Les parties ont été régulièrement averties du jour de l'audience.

Ont été entendus au cours de l'audience publique :

- le rapport de Mme A...,

- les conclusions de M. Michel, rapporteur public,

- et les observations de Me Degoulet, pour la société Colas France.

Considérant ce qui suit :

1. Par un acte d'engagement signé le 24 janvier 2014, la communauté de communes de l'Argonne Ardennaise a confié à la société Monti, aux droits de laquelle vient la société Colas Nord Est, l'exécution du lot n° 1 " Gros œuvre " de l'opération de construction d'un complexe aquatique à Vouziers. Ce marché de travaux a été conclu à prix global et forfaitaire. Par un courrier du 29 juillet 2016, la société Colas Nord Est a adressé à la communauté de communes un projet de décompte final. Le 2 février 2017, le maître de l'ouvrage lui a adressé le décompte général que la société a renvoyé le 27 février 2017, signé avec réserves et accompagné d'un mémoire en réclamation. Le 10 avril 2017, la communauté de communes a rejeté sa réclamation. La société Colas Nord Est a saisi le tribunal administratif de Châlons-en-Champagne pour demander que le solde du marché soit fixé en annulant les pénalités de retard, d'un montant de 93 639,40 euros, portées dans le décompte général et que la communauté de communes soit condamnée à lui verser, au titre des retards de chantier et des prestations supplémentaires effectuées, une somme de 345 751,20 euros toutes taxes comprises (TTC). Par un jugement du 7 janvier 2020, le tribunal administratif de Châlons-en-Champagne a fixé le solde du marché à la somme de 43 316,71 euros TTC, assortie des intérêts légaux à compter du 1er mars 2017 et de leur capitalisation à compter du 2 mars 2018. La communauté de communes de l'Argonne Ardennaise relève appel de ce jugement. Ce jugement est également contesté par la société Colas France, venant aux droits de la société Colas Nord-Est, par la voie de l'appel incident, en tant qu'il n'a pas fait droit à l'intégralité de ses conclusions.

Sur la régularité du jugement :

2. En premier lieu, aux termes de l'article R. 741-7 du code de justice administrative : " Dans les tribunaux administratifs et les cours administratives d'appel, la minute de la décision est signée par le président de la formation de jugement, le rapporteur et le greffier d'audience ".

3. Il ressort des pièces du dossier de première instance que le jugement attaqué a été signé par le président de la formation de jugement, la rapporteure et le greffier d'audience, conformément aux dispositions de l'article R. 741-7 du code de justice administrative. La circonstance que l'ampliation du jugement qui a été notifiée à la requérante ne comporte pas ces signatures est sans incidence sur la régularité de ce jugement.

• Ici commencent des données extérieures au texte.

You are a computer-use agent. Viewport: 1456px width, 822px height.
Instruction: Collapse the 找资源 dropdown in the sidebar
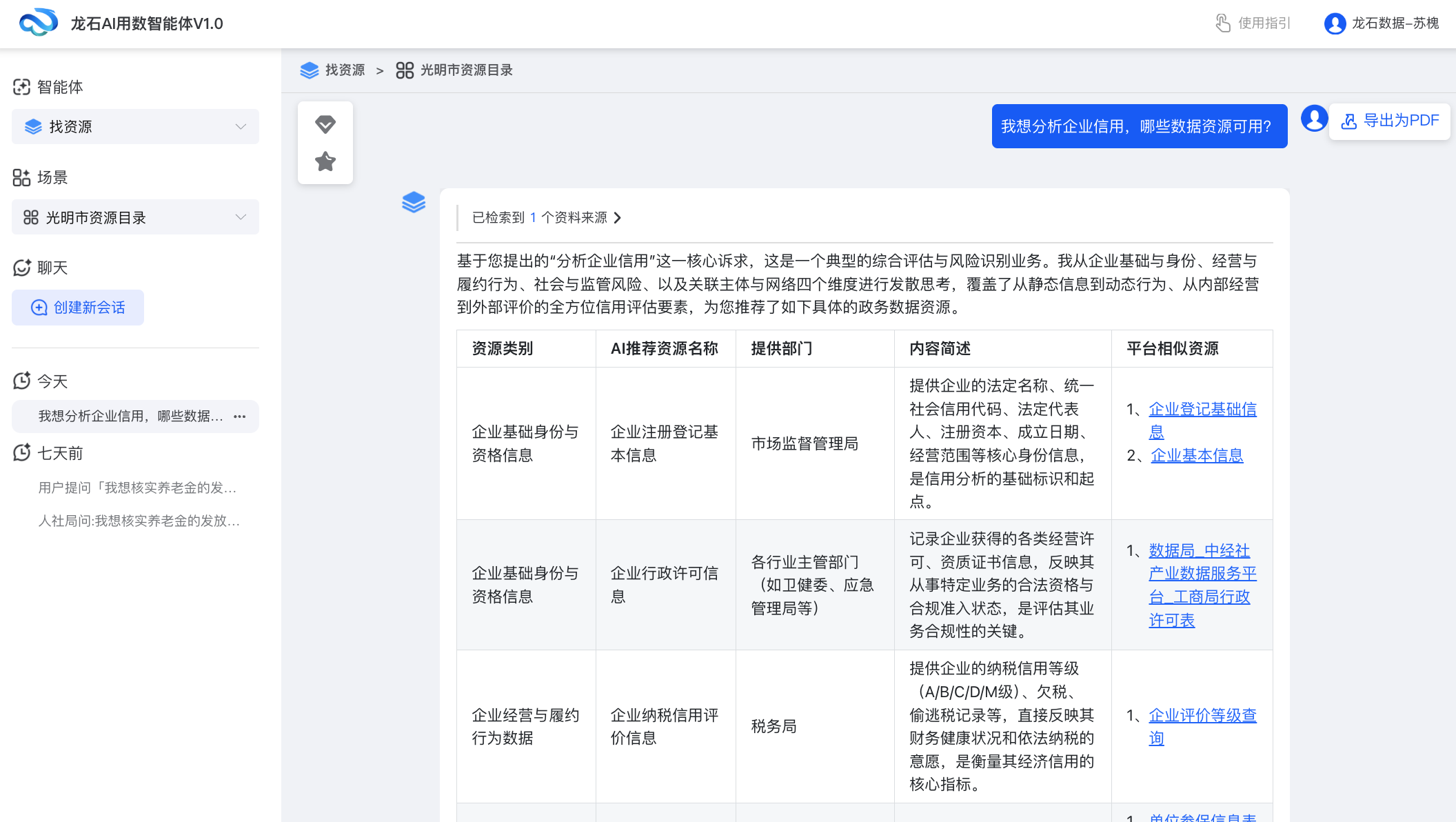click(240, 126)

4. En deuxième lieu, si l'établissement public requérant conteste les montants retenus par le tribunal au titre des travaux supplémentaires ainsi que ceux pris en compte pour déterminer le solde du marché, en terme de paiements déjà versés au titulaire et de moins-values, les considérations qu'il invoque sont, par elles-mêmes, sans incidence sur la régularité du jugement mais sont seulement susceptibles d'entacher son bien-fondé.

5. Il suit de là que la communauté de communes requérante n'est pas fondée à soutenir que le jugement est irrégulier.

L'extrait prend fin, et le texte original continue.